## What you have to do
Extend the pandas notebook on cleaning user action and post data below, picking up right after its last line of code.

## Selected text
▬▬▬
In [None]:
import pandas as pd
import time
import seaborn as sns
import datetime as dt

In [None]:
from google.colab import drive
drive.mount('/content/drive')

Mounted at /content/drive


In [None]:
cd /content/drive/MyDrive/Spiderum/Data

/content/drive/MyDrive/Spiderum/Data


# Clean useractionhistories df

In [None]:
def clean_useractionhistories(path):
    # Read file csv
    data = pd.read_csv(path)
    
    # Remove not-register user
    data = data[data['user_id'] != -1]

    # Drop unnecessary columns
    data.drop(columns=['_id', '__v', 'status'], inplace=True)

    # Clean time and convert into datetime type
    data['created_at'] = data['created_at'].str[:19]
    def convert(x):
        year = int(x[:4])
        month = int(x[5:7])
        day = int(x[8:10])
        hour = int(x[11:13])
        minute = int(x[14:16])
        second = int(x[17:])
        return dt.datetime(year, month, day, hour, minute, second)

    data['created_at'] = data['created_at'].apply(lambda x: convert(x))

    return data



In [None]:
clean_useractionhistories('./useractionhistories.csv')

# Clean posts df

In [None]:
def clean_posts(path):
    # Read file posts csv
    posts = pd.read_csv(path)

    # Drop comment child columns
    child_comment_cols = [name for name in posts.columns if 'child_comments' in name]
    posts.drop(columns=child_comment_cols, inplace=True)

    # Keep important cols
    posts = posts[['views_count', 'comment_count', 'title', 'body', 'slug', 'created_at']]

    return posts

In [None]:
clean_posts('./posts.csv')

# Create rating df

In [None]:
def create_rating_df(path_useraction):
    rating_df = pd.read_csv(path_useraction)
    
    # Preprocess rating information
    rating_df = rating_df[(rating_df['action'] == 'upvote') | (rating_df['action'] == 'downvote') | (rating_df['action'] == 'unvote')][rating_df['object'] == 'post']
    rating_df = rating_df.groupby(['user_id', 'object_id', 'object', 'redirect_url']).agg({'action': lambda x: list(x), 'created_at': lambda x: max(list(x))}).reset_index()
▬▬▬
Source data
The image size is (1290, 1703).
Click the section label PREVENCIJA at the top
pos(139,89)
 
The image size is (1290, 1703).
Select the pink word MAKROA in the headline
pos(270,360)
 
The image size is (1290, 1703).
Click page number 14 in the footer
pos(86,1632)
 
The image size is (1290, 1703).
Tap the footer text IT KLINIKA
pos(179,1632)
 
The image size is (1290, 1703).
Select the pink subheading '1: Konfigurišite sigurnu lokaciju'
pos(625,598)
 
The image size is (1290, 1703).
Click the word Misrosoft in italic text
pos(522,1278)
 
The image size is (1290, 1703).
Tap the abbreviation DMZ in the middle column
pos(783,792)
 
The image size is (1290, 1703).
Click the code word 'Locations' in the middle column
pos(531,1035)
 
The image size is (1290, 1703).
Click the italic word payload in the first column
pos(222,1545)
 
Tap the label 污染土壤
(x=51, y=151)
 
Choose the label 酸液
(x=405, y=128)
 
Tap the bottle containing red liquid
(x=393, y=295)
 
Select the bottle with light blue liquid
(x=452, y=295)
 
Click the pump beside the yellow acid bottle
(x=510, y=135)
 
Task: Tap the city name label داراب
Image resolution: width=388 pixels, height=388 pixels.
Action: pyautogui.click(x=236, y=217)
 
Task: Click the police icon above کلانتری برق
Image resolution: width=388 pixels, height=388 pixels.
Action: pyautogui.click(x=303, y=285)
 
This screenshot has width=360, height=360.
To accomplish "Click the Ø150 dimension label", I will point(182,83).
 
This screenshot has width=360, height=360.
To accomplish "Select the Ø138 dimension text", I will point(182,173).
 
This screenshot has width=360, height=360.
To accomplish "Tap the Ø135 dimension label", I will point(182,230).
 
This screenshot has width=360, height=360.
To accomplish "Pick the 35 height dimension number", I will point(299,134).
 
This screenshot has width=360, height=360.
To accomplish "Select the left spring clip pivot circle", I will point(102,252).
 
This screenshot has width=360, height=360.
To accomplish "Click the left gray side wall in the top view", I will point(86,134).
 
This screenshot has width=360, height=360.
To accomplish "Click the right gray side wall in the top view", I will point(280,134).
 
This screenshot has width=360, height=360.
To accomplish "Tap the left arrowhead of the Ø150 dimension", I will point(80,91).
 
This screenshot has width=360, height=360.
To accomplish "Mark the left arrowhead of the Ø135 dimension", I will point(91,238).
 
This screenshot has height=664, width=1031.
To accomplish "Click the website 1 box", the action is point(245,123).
▬▬▬
## Result of this task
    # Convert action to rating
    def convert(x):
        rating = 0
        for action in x:
            if action == 'upvote':
                rating = 1
            elif action == 'downvote':
                rating = -1
            elif action == 'unvote':
                rating = 0
        return rating

    rating_df['rating'] = rating_df['action'].apply(lambda x: convert(x))

    # Remove rating = 0
    rating_df = rating_df[rating_df['rating'] != 0]

    # Drop 'action' column
    rating_df.drop(['action'], axis=1, inplace=True)

    return rating_df

In [None]:
create_rating_df('./useraction_cleaned.csv')

# Create view df

In [None]:
def create_view_df(path_useraction):
    view_df = pd.read_csv(path_useraction)
    view_df = view_df[view_df['action'] == 'view']
    # Remove duplicated view information, only keep the last one
    view_df = view_df.groupby(['user_id', 'object_id', 'object', 'redirect_url']).agg({'created_at': lambda x: max(list(x))}).reset_index()
    return view_df

In [None]:
view_df = create_view_df('./useraction_cleaned.csv')
view_df.head()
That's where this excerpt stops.